The hoax-hungry news media didn’t report the summer incidents with white women calling the police as crimes deserving of prosecution. They didn’t report that one white woman’s false police report should translate into a lack of trust of all white women.
And white men? Well, no matter how many times Trump lies, white men stay mansplaining and they certainly believe themselves. But the accusation is that Smollett staged an assault — that's a little more than trying to get your neighbor kicked out of the pool, right? Two brothers interviewed by Chicago Police claim that Smollett choreographed the attack and they even did a rehearsal the night before. Stories where white people blamed a person of another race for an attack they perpetrated or coordinated are too numerous to recount.

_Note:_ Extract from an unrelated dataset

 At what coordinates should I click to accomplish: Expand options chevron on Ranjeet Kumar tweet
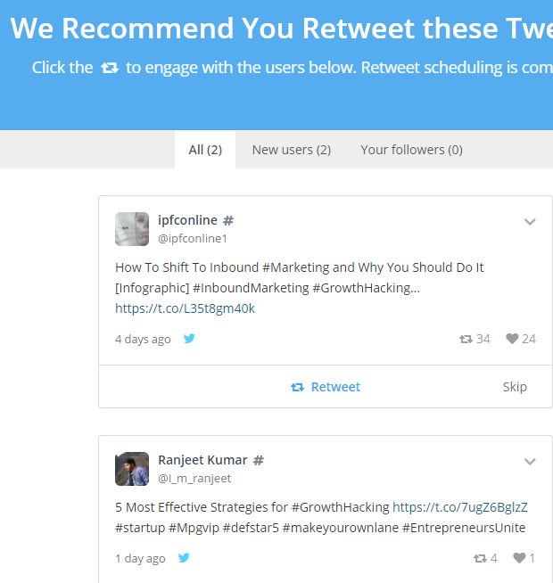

The walls of Alabama's Memorial for Peace and Justice, commemorating hundreds and hundreds of lynching, is lined with stories where white people falsely accused black people of a laundry list of offenses, from walking beneath a window where a white woman was bathing to assaulting a white man. The town of Rosewood was burned to the ground on one such false accusation. Despite the fact that many false accusations against black people fueled decades of extrajudicial murder and terror, white people are not largely judged as untrustworthy. In fact, the long history of inequality in our court system shows that the word of white people remains strong despite many individual white people who abused and misused their right to be believed.
Whatever the results of the investigation into the Jussie Smollett incident, we cannot accept that this will affect the word of all black people. We have worked so hard to open the eyes of Americans to the experiences of everyday racism, we must refuse to let those eyes close because of the action of one person who is struggling with their own issues.
In an era where we are trying to normalize believing victims, we can't let the actions of one individual stop the revolution. Whatever Smollett is responsible for, let him alone bear the burden.